In their recent Perspective article (Voelkl et al. Reproducibility of animal research in light of biological variation. Nat. Rev. Neurosci. 21, 384–393 (2020))1, Voelkl et al. recommend the use of systematic heterogenization in animal studies. The rationale for this recommendation lies in the current best practice of rigorously standardizing (that is, homogenizing) conditions within experiments.

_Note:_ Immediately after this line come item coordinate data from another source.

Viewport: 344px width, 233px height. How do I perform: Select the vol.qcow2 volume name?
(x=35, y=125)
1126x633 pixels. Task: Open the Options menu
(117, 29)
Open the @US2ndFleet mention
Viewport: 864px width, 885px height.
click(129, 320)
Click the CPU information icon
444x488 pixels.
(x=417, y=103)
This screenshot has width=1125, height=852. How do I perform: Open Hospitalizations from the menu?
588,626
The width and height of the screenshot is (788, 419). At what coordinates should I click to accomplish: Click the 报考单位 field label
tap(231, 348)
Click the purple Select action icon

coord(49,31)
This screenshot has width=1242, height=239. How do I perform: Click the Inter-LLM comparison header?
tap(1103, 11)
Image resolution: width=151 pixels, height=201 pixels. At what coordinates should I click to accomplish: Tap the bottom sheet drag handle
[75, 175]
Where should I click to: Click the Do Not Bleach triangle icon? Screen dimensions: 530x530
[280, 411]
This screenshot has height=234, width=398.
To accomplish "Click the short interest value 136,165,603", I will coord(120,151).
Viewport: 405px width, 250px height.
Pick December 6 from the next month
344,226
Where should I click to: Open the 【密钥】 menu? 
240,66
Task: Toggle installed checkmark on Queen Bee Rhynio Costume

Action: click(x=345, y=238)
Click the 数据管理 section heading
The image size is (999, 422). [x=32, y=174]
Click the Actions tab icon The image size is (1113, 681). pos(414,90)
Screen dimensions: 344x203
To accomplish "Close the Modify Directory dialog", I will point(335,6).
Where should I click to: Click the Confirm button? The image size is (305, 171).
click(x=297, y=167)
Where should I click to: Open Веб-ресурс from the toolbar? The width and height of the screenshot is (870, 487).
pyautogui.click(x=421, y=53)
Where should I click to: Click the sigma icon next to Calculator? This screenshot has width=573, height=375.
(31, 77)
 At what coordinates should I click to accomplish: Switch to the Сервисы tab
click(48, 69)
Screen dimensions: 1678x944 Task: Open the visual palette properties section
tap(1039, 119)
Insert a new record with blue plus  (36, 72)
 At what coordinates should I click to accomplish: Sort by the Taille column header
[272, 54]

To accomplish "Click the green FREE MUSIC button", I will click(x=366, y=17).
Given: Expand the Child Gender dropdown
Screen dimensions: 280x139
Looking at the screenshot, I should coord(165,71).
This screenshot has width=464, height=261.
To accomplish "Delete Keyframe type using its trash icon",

This practice has been repeatedly criticized to limit experiments’ inference to the specific experimental conditions used and hence to cause, rather than cure, poor reproducibility in animal experiments2,3. Instead, it has been suggested to embrace biological variation and to use it actively as a tool for making study populations more representative and the results more meaningful and reproducible (for example, see refs4,5). We greatly appreciate the recommendations of Voelkl et al. and agree on the importance of a paradigm shift in animal research. However, we would like to draw attention to some points that, from our perspective, deserve more attention.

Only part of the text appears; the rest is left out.